9 Common Billing Mistakes Made by Attorneys

28 Jul

9 Common Billing Mistakes Made by Attorneys


Billing Issues That Might Create Friction And Confusion

Most businesses in the service industry have billing needs and attorneys who have clients are not any different. Law firm billing software can meet the attorney’s needs in ways that a general software can’t. Software is a necessity in any business, whether it is used to create a basic powerpoint presentation or to keep up with the hourly pay of your staff members, and a law office is no different.

It is unfortunate, that in some cases, a client will disagree with the charges made towards their bill; and no lawyer, attorney, or firm ever want to encounter such a dispute without the proper proof to counteract the allegation. Keeping up with proper billing reports and having a software to ease the pain can help a law firm avoid losing money on accurate billing practices.

Law firms also don’t want to take the fall publicly for attorneys who lie or commit perjury on their legal bills. By studying an online source called the Legal Information Institute and learning the best way to practice law, an attorney can avoid embarrassing his/her firm. However, there have been some cases where an attorney chose not to follow guidelines and add fees on a bill to cover personal expenses that had nothing to do with the client. If discovered by the client, this could dangerously ruin any good business’s name and character. Law firms across the United States know and understand that there are a plethora of different solutions that can be used when it comes to billing practices. Many firms employ a number of different solutions to fully manage their billing needs, that is where a law firm billing software also known as legal billing software can help. Two reasons are mentioned above why billing software is a must, below is a list of seven more.

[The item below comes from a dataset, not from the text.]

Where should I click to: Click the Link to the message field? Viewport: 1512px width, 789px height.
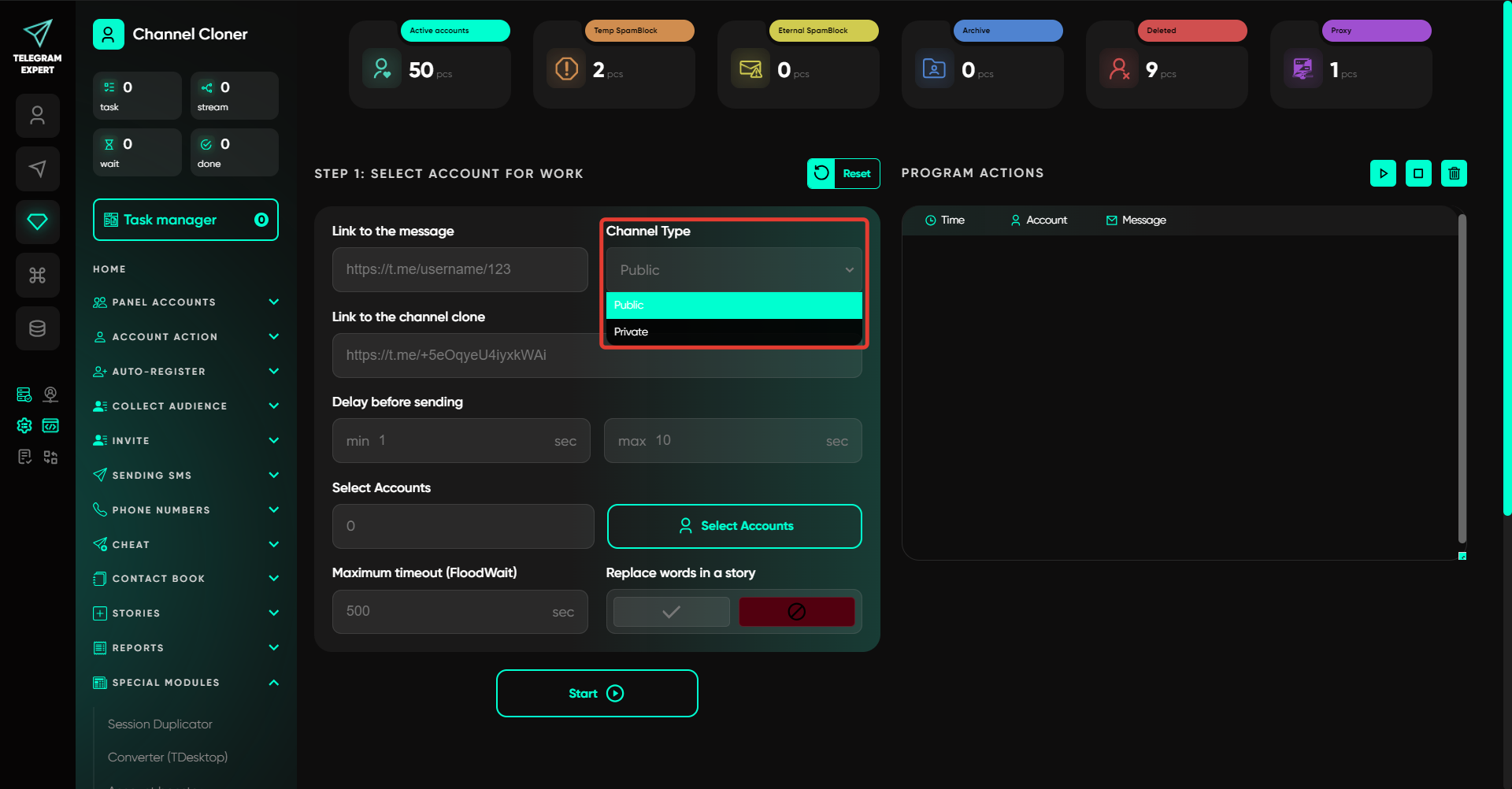point(460,269)
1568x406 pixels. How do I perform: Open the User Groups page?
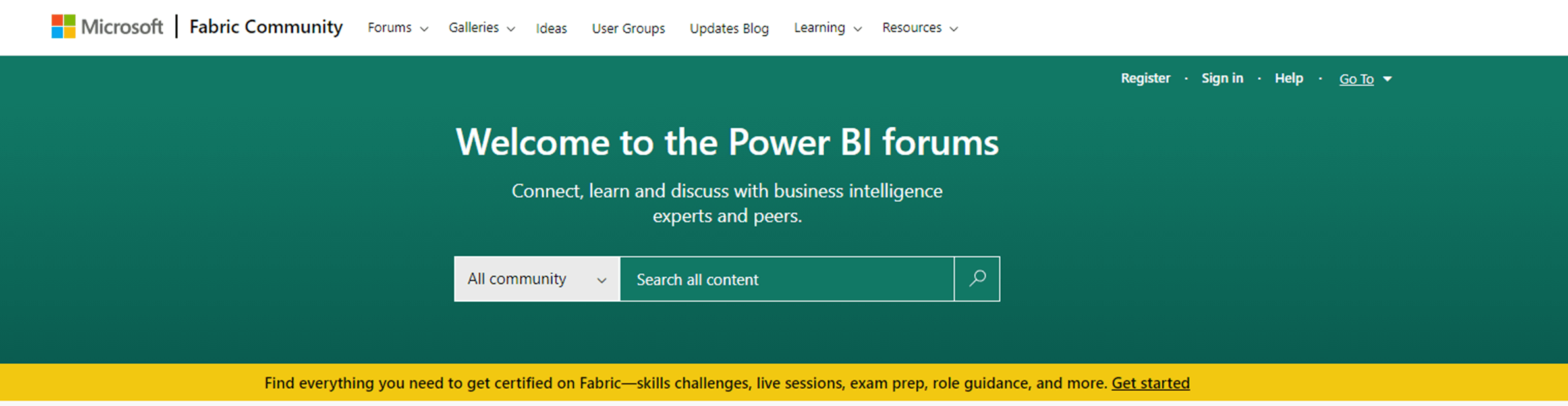tap(629, 28)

  1. Billing Descriptions Which Aren’t Clear

Legal billing software is the simplest way to stop a client from disputing specific or unwanted charges. The information should enclose adequate details avoiding estimated charges and contain the date that the job was performed and the time spent doing the job.


  1. The Ideal Price

In some cases, an attorney may undercharge the client and exclude the total hours of when the job started. Charging the right price will allow the attorney to keep the same rates for all clients and also help with the process of explaining specific rates.


  1. Utilize The Technology Of Today

Technology is designed to make our lives simpler, allowing us to do things effectively and quickly. That is just as accurate with law firm billing software applications as it is with television remotes. Solutions that are wrong may complicate things, demanding an attorney to take an hour or so to achieve something which could have been completed in ten minutes using paper and pencil. The best choice is to give critical thought to the challenges that are faced and locate a technology that handles these needs. Using a program like the Differentiated Case Tracking Program will help an attorney recognize the difference in cases and pricing.


  1. Be Clear And Concise Throughout The Entire Process

Misunderstandings can arise within the range of work and in the event the customer is presented with an invoice that was larger-than-expected, it reflects on the firm negatively. A way to prevent that is to ensure customers are kept current during the whole process. Clients loathe being charged for work which they haven’t seen. It’s good practice to send the work to a customer before they are invoiced.


  1. Keep Detailed Records

A frequent mistake attorneys make is processing regular bills that are basic. The bills they give clients don’t have a description of each service, the time it took to complete the service, and additional charges if any. By giving the client more details within the bill the attorney can supply a sense of risk management.


  1. Get Paid A Retainer Upfront

The very best way to get compensated is by holding retainer fees. However, when an attorney deposits these funds in a trust account or business account, then it’s best practices to prohibit to the spending of the funds until it is earned during documented fees. Tracking every penny of retainer capital across dozens of instances can be a struggle, but it is possible if given the right tools.


  1. Incorrect Time Tracking

Attempting to recreate a schedule at the end of the week is hopeless and could definitely backfire. An attorney will wind up without planning to, deduct from their own hours losing money. This can be avoided by either imputing the information in the cloud or documenting it daily using a notepad.